What you need to do:
Please reproduce exactly, and only, the line containing "Click the trend chart icon on kafka card" and every line after it to the end of the records below, leaving out all pictures.

Top of Records to process

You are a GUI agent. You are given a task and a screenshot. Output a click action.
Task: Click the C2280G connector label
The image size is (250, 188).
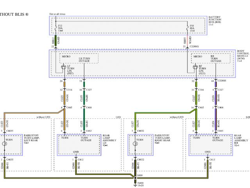pyautogui.click(x=195, y=47)
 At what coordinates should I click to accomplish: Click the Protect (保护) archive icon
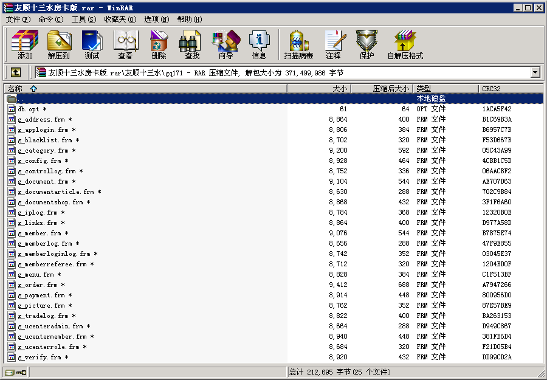[x=366, y=45]
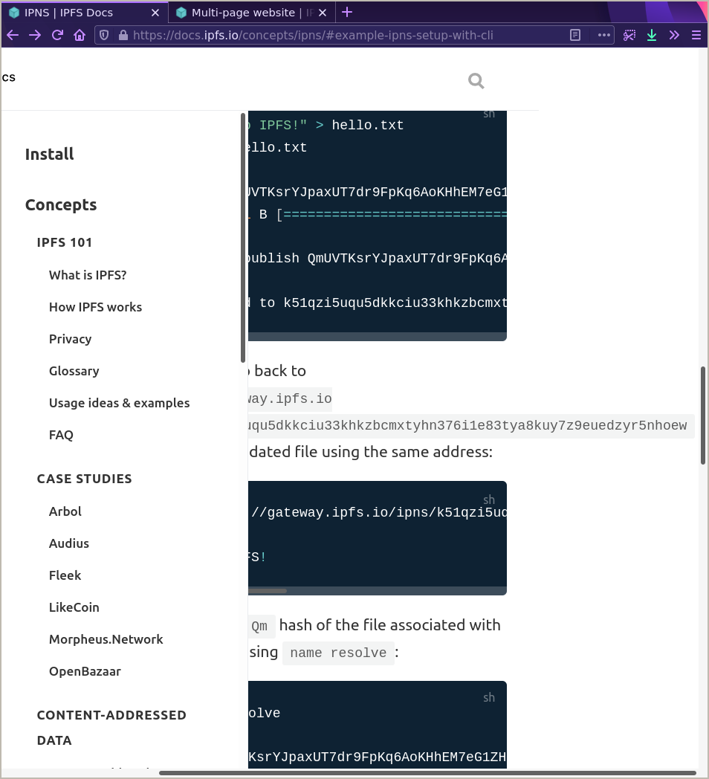Expand the overflow chevron in the toolbar
Image resolution: width=709 pixels, height=779 pixels.
point(674,35)
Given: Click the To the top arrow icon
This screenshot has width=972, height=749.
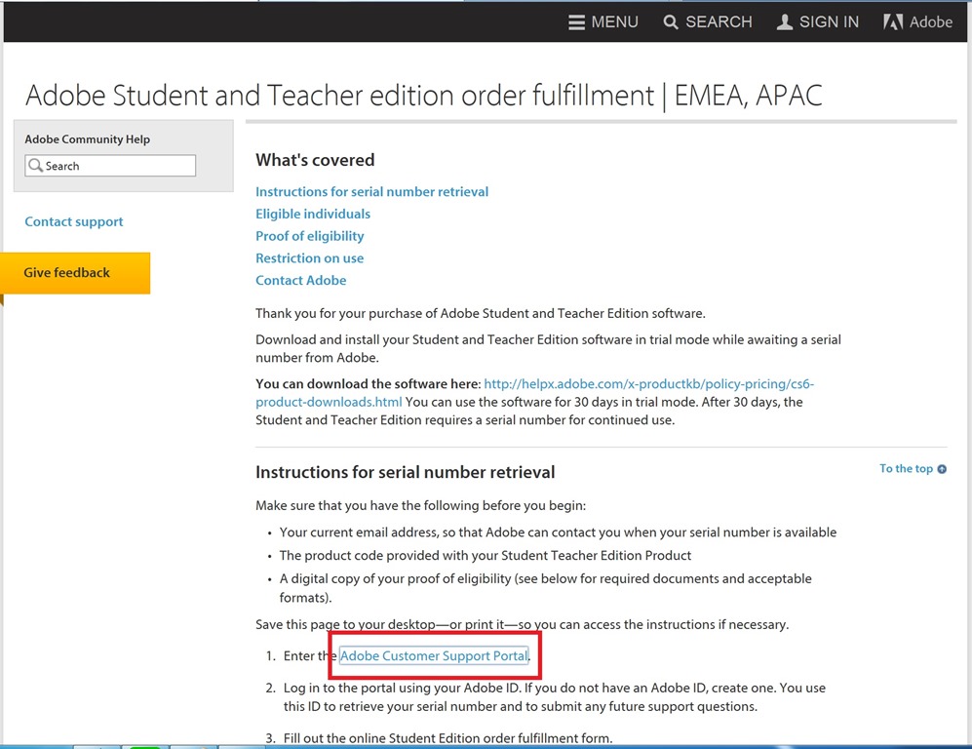Looking at the screenshot, I should pos(942,469).
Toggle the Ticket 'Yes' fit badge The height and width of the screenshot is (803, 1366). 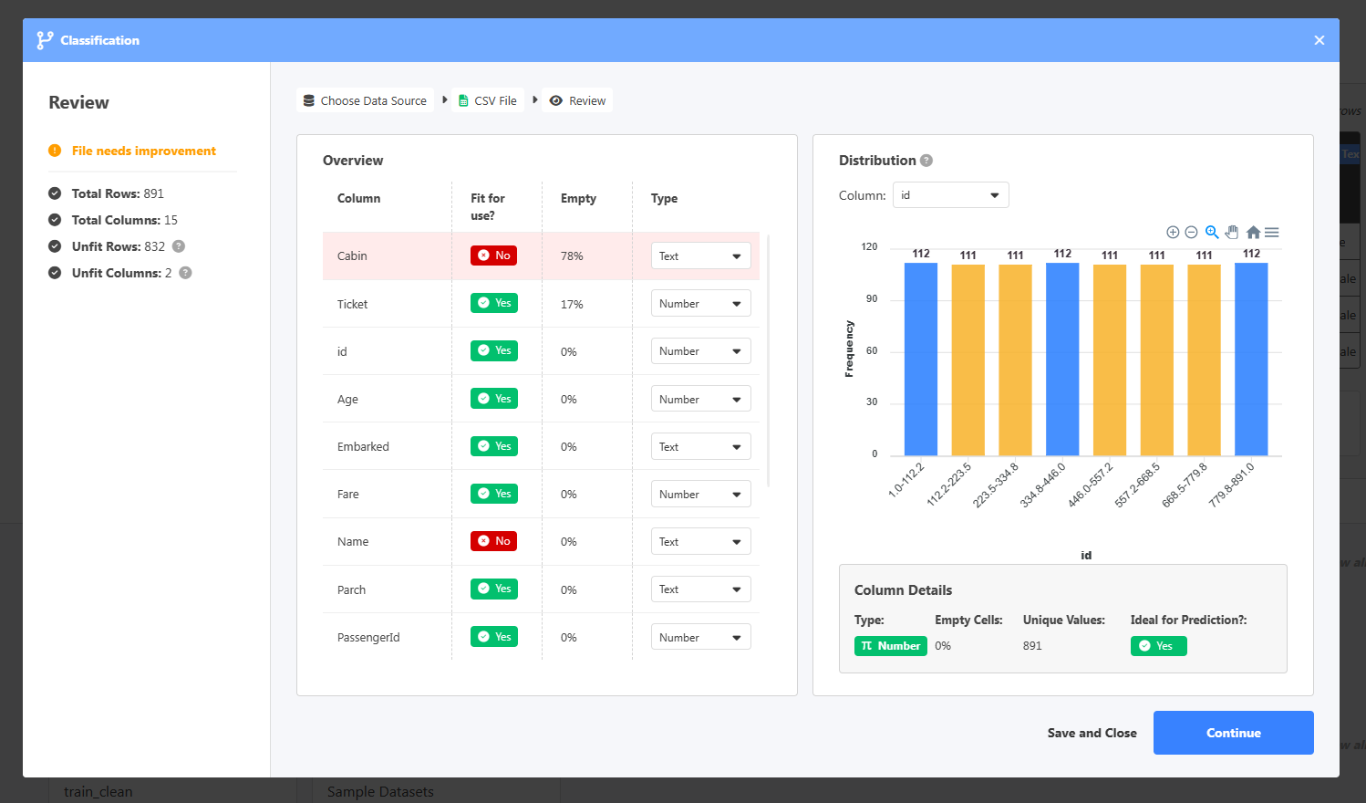click(493, 303)

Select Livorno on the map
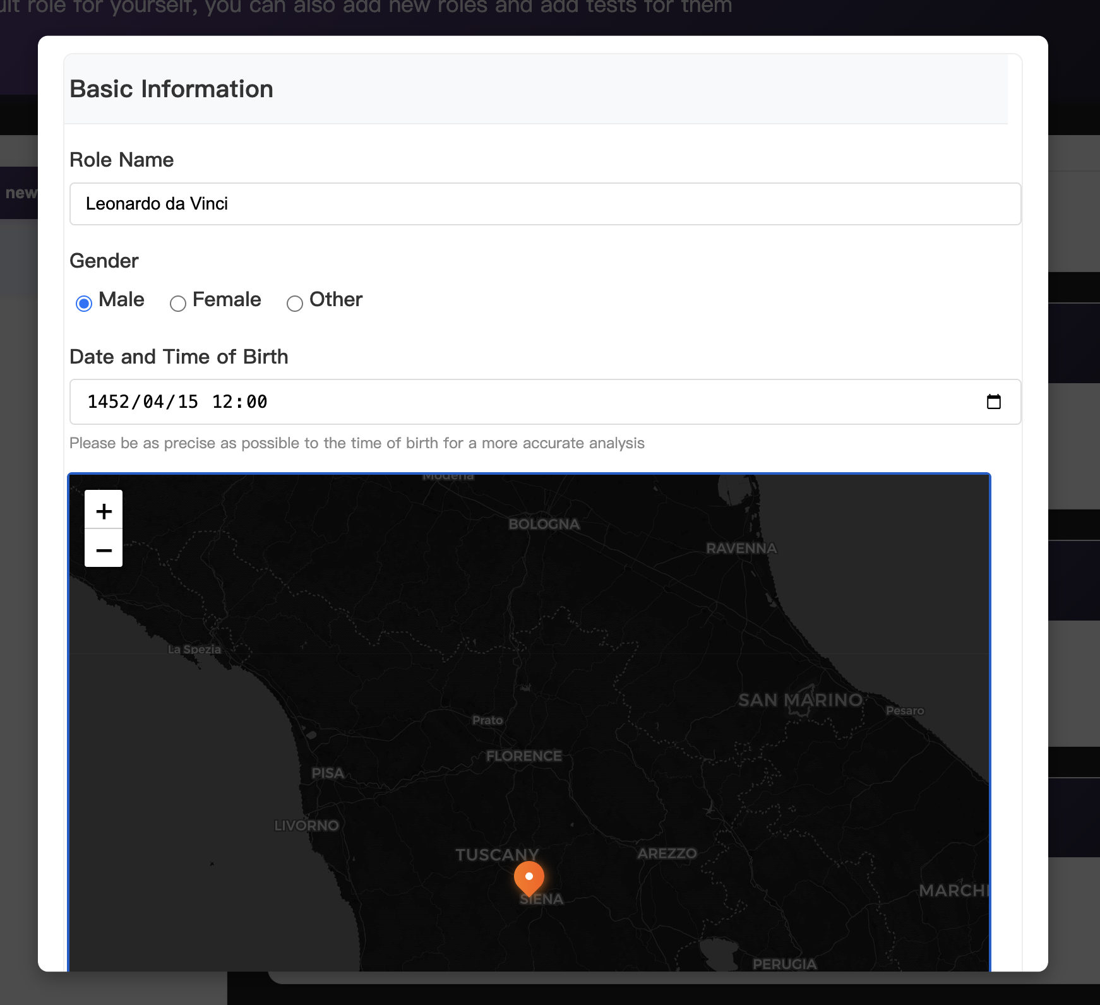pyautogui.click(x=306, y=825)
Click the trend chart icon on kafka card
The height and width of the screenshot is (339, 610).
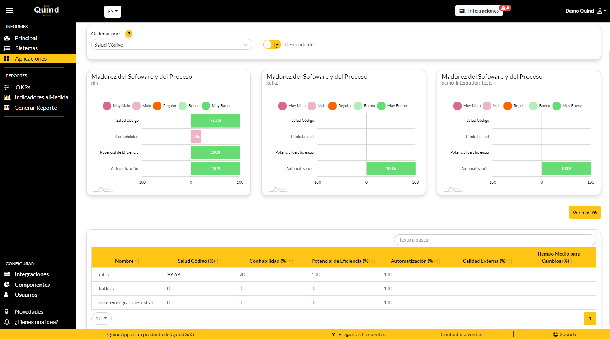(278, 190)
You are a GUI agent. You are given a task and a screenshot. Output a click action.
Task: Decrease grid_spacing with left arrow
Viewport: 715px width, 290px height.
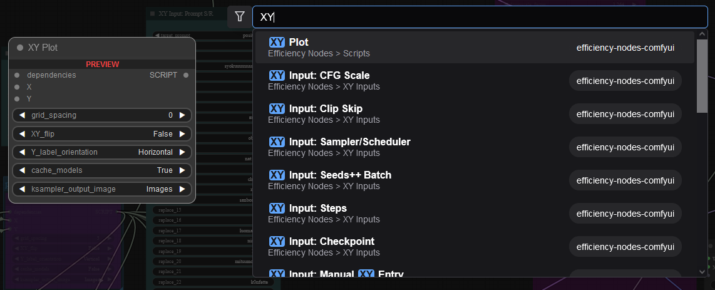coord(22,115)
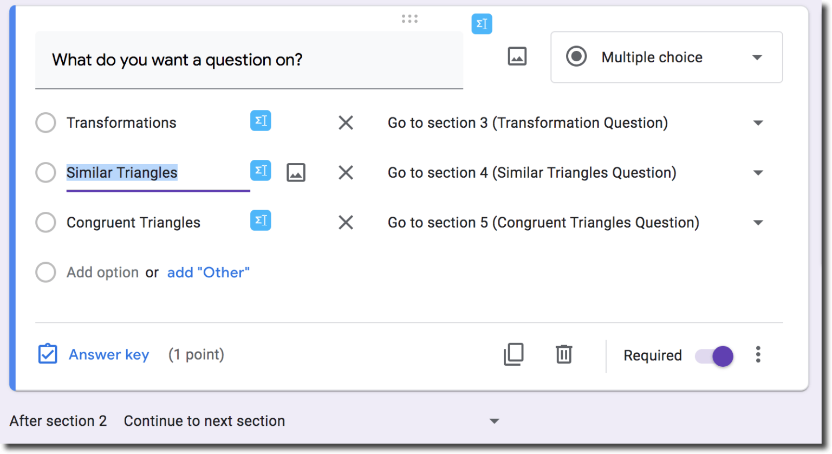Image resolution: width=832 pixels, height=454 pixels.
Task: Click the add "Other" link
Action: [209, 273]
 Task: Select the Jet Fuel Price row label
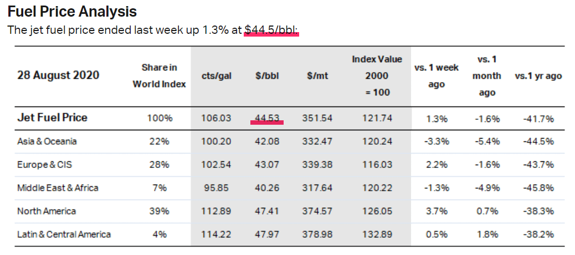tap(53, 118)
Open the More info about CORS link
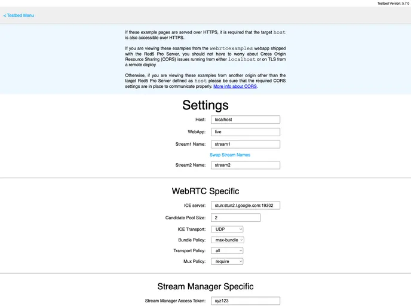The image size is (411, 306). coord(235,86)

Bottom of Records to process

Task solution:
Click the trend chart icon on kafka card
The height and width of the screenshot is (339, 610).
(278, 190)
You are a GUI agent. You are given a task and a screenshot. Output a click action.
Task: Decrease grid_spacing with left arrow
Viewport: 715px width, 290px height.
coord(22,115)
Image resolution: width=832 pixels, height=454 pixels.
Task: Click the add "Other" link
Action: [209, 273]
 Task: Select the Jet Fuel Price row label
tap(53, 118)
Open the More info about CORS link
The image size is (411, 306). coord(235,86)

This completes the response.